When analyzing the graphs, it can be seen that practically every recorded event is reflected in a change in the level of the registered difference in entropy. The exception is the 005/A machine, which has a hydraulic nut, and the marked failure is a break in the nut’s operation. In addition, the signal waveform is completely different for this machine; it lacks the stabilization moments seen in other machines. In addition, one can also notice the fact that in the case of machines: 001/A, 003/A and 010/B, their entropy difference is definitely negative, which means that the values from the front sensor are higher than those from the rear sensor.

To provide an in-depth view of the problem,

Table 1. Statistics of the difference in entropy for all machines.

Machine	Δx
	Increases					Decreases
	N	<0.05	>0.05	>0.10	>0.15	>−0.05	<−0.05	<−0.01	<−0.15
001/A	126	2	1	0	0	2	0	0	0
002/A	200	10	0	0	0	8	1	0	0
003/A	86	2	2	0	0	2	1	0	0
004/A	74	3	0	0	0	4	0	0	0
005/A	218	11	0	0	0	10	1	0	0
006/A	343	1	2	1	0	1	2	0	1
010/B	105	5	0	0	0	6	0	0	0
100/C	33	2	0	0	0	2	0	0	0
101/C	15	1	0	0	0	2	0	0	0
102/C	47	2	0	0	0	1	0	0	0
103/C	54	0	0	0	0	1	0	0	0
104/C	62	3	0	0	0	3	1	0	0
105/C	27	1	0	0	0	0	0	0	0
106/C	37	2	0	0	0	1	0	0	0
107/C	21	0	0	0	0	0	0	0	0

presents the statistics of the difference in entropy for all machines. This statistic was computed for each machine by taking all the machine samples and then calculating the difference in entropy over the empty and full cargo box driving periods. All such periods were further combined into a single signal, as shown in Figure 9. On this signal, rapid changes in value were then detected by the step-detection algorithm, which was then categorized. The table therefore shows the jumps in the difference in entropy signals ∆x, broken down into increases and decreases, grouped by their values. In addition, the number of cycles (N), from which the values for the machine were calculated, were also given next to it. The jumps in statistics are related to the change in the way vibrations flow between the front and back of the vehicle, where larger ones may be caused by damage or backlash of the joint.
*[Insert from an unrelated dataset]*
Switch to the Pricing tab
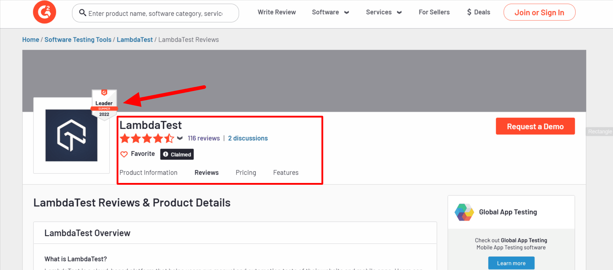Screen dimensions: 613x270 [x=246, y=173]
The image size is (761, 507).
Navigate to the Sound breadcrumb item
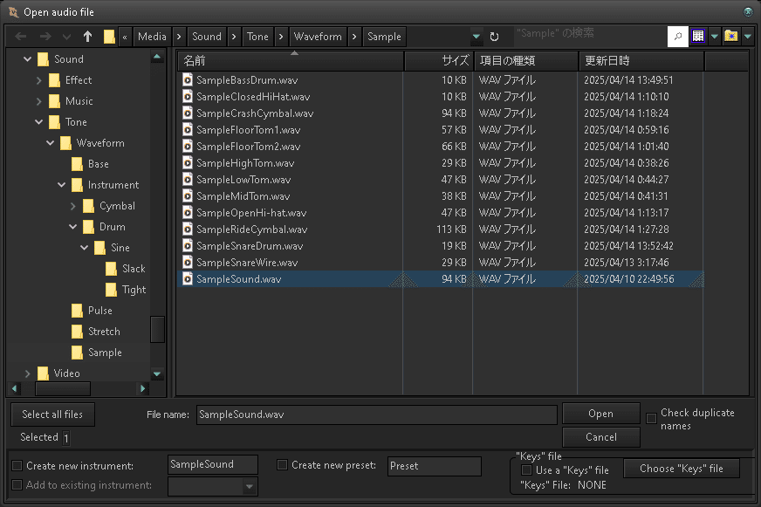point(206,37)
By analyzing the presented results, it can be concluded that all changes in the constant signal value by at least 0.05 should be the reason for further analyzes and investigation. At the same time, all deviations by smaller values are not likely to be related to a failure, provided that they do increase in time.

5. Conclusions

Not all damage to machines is immediately visible based on modern diagnostic methods. Often, damage begins with small structural changes that progress over time and will only be noticed when the machine is completely out of order. In such cases, symptoms very often appear just before failure. Very often it results from the lack of recognition of the genesis and evolution of the damage, selection of the measurement method and collection of the diagnostic base on the basis of which it is possible to propose effective reliability measures for inferring the technical condition.
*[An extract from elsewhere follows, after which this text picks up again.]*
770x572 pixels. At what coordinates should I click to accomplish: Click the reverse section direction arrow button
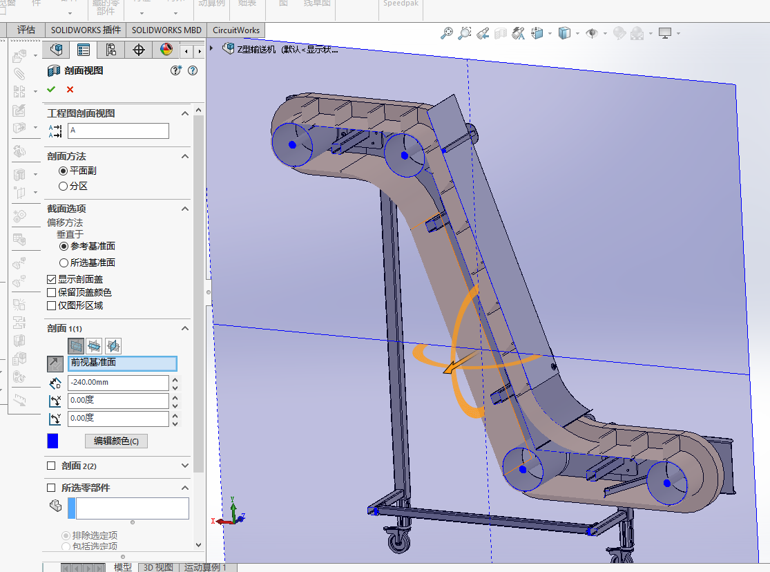point(55,363)
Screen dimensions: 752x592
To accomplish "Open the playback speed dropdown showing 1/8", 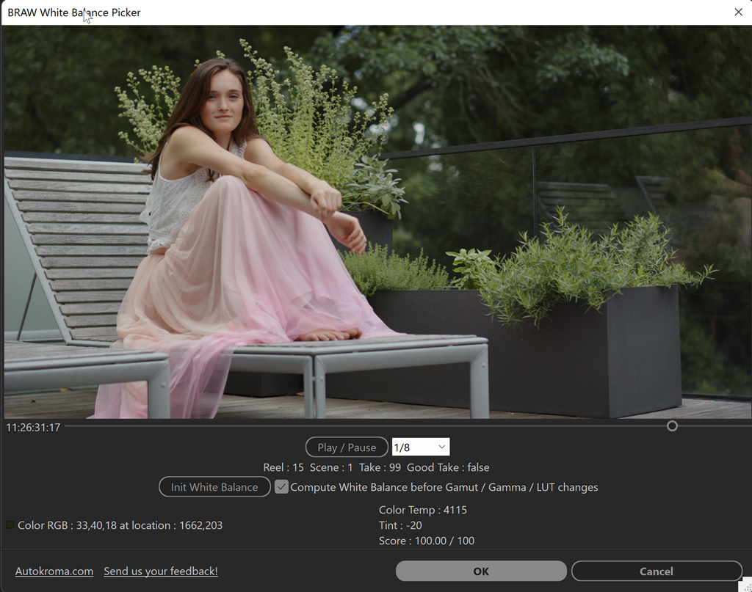I will (x=421, y=446).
The article presents the problem of damage to the joint of the haul truck, which poses a serious threat to the health and life of employees and is also very expensive. Early failure detection avoids this risk. For this reason, a series of analyses was performed on the dynamic overloads occurring on the machines with the use of NGIMU inertial sensors located at the front and back of the vehicle. As it turned out, the problem is not easy because many different factors occurring while driving the machine in a mine have an influence on its dynamic overload. An analysis of the spectral entropy of vibrations (Z axis accelerometer) was performed, which showed that there was a correlation between the events related to the joint and the difference in entropy values measured at the front and back of the vehicle. Analyzing one joint fracture case, it was found that the entropy difference gradually increased before this event. Joint maintenance by tightening or replacing the nut has also been investigated, which has also shown that these activities typically reduce the spectral entropy difference. At the same time, it was shown that the difference in entropy values does not depend on factors such as the velocity or shape of the substrate.